March 31, 2011
In my novel Syncopation, Adele Hugo writes her memoirs, and as she writes she sometimes argues with her sister. These pieces of dialog fall outside the main narrative and are indicated by italics.
All of the people who have read only the first few chapters of Syncopation comment that the dialog between the sisters is confusing and should be dropped. All of the people who have read the entire manuscript say that the dialog between the sisters is brilliant, the best part of the story.
At one point, I took the suggestion about removing the dialog and revised for many months. The story fell apart. I put it back together, but it wasn’t anywhere near as good. So, I’ve “trashed” that revision and continue to try to pitch the version with the dialog.

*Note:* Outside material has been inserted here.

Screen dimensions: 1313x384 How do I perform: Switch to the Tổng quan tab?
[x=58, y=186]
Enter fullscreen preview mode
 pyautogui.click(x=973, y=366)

You see, as the memoir progress, the dialog develops and merges with the ongoing narrative. The reason for it becomes apparent.
How can I get people to want to keep reading in order to see how good that part of the story is? In particular, how can I get agents and editors to keep reading? I’ve been hesitant to explain all of this in my query letter, but should I? My query letter is getting responses, but my first few chapters do not.
March 25, 2011
But what is “it” ?
Yesterday I had a long list of things I needed to do. I was quite busy until about 4:00, when I looked at my list to cross things off and discovered I’d actually only finished one of the jobs. I had partially completed a few more, but I had yet to begin the majority of things on my list.

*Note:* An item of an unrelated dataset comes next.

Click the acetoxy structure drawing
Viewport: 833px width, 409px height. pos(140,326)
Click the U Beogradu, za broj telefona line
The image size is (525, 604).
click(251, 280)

How do writers get things done? If you follow my blog, you’ll notice how rarely I post. How do other bloggers post so regularly? How do they have the time? I read the blogs of other writers and am just shocked at how often they post. Do they do anything else? Do they work on their novels? Do they have families? Do they exercise? clean their homes? eat?
I suppose with better time management, I could improve, but then I wonder if there isn’t some other problem at work. As Landon Parke-Laine said,
I’m trying to figure out whether the lack of progress is writer’s block, procrastination, idleness or just plain incompetence. –Jasper Fforde, Thursday Next First Among Sequels
It’s comforting to see other writers struggle with this problem too (even if they are fictional).
March 3, 2011
Thanks to all of you who voted for me in the Pitchapalooza contest. I was not a winner, but I did get a bite from a literary agent who liked my pitch. She is reading the manuscript now.
So, even losers can be winners.
Not that I’m calling myself a loser . . . .
’cause I’m not, you know . . .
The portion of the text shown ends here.